What you should do | Your answer should consist of the lines in the data below that contain "step".

Data excerpts |
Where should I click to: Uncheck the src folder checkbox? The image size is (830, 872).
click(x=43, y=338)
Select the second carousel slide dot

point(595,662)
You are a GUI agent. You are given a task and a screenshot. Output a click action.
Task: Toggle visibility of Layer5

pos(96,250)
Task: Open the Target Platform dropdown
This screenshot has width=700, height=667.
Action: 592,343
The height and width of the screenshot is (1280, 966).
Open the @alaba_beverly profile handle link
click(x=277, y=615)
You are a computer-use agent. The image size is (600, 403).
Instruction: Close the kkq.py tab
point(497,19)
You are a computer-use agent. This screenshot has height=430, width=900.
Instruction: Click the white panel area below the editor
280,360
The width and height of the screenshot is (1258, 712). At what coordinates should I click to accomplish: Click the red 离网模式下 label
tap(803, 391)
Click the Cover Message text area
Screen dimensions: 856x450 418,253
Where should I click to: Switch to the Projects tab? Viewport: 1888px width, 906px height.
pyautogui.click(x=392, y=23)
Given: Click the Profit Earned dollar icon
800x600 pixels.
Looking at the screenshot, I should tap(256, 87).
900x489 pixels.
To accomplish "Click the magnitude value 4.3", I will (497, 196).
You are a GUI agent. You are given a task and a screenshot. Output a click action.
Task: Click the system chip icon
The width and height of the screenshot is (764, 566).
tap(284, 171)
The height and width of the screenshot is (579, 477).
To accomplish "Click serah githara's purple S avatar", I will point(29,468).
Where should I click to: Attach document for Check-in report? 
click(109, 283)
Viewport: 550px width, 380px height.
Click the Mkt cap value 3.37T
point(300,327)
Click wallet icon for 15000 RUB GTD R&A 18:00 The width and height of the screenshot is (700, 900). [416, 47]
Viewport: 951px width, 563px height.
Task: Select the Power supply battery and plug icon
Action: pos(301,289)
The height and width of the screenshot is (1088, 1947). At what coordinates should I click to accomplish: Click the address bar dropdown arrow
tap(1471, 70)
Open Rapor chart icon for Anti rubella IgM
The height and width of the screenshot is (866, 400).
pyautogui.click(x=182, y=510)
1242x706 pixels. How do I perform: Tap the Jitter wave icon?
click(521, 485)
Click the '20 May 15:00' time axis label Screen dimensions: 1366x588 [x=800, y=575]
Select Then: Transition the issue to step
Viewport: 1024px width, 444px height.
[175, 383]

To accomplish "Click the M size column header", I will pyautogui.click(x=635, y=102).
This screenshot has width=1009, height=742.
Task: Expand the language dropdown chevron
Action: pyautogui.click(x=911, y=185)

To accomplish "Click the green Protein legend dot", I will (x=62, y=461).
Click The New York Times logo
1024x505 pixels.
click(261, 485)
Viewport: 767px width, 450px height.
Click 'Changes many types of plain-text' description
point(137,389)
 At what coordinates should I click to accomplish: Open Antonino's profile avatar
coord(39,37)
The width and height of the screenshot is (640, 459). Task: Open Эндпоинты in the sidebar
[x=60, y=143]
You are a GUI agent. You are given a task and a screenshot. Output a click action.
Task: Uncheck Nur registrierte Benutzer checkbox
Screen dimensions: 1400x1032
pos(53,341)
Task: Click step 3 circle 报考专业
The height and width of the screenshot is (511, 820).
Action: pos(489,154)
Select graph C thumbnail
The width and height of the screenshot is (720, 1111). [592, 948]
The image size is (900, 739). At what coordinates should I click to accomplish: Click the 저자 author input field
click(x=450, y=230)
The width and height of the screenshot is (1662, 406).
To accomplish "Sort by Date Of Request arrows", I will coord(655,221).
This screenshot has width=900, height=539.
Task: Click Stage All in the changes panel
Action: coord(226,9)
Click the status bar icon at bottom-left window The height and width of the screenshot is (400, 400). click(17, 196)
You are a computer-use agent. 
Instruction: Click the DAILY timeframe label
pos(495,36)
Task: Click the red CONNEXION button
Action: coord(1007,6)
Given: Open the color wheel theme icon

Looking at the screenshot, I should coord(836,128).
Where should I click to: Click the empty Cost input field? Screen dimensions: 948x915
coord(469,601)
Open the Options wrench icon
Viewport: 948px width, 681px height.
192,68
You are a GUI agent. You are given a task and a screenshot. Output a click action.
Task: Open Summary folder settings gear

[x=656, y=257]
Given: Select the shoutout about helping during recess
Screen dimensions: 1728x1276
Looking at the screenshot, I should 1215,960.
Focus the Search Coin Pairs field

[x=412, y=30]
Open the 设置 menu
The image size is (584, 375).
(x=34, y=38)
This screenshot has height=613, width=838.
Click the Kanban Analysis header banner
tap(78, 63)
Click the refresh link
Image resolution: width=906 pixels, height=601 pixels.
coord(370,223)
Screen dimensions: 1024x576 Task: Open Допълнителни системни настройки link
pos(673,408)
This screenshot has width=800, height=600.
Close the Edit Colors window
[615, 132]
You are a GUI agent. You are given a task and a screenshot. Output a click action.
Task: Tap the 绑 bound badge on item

Task result |
Select Then: Transition the issue to step
Task: Click step 3 circle 报考专业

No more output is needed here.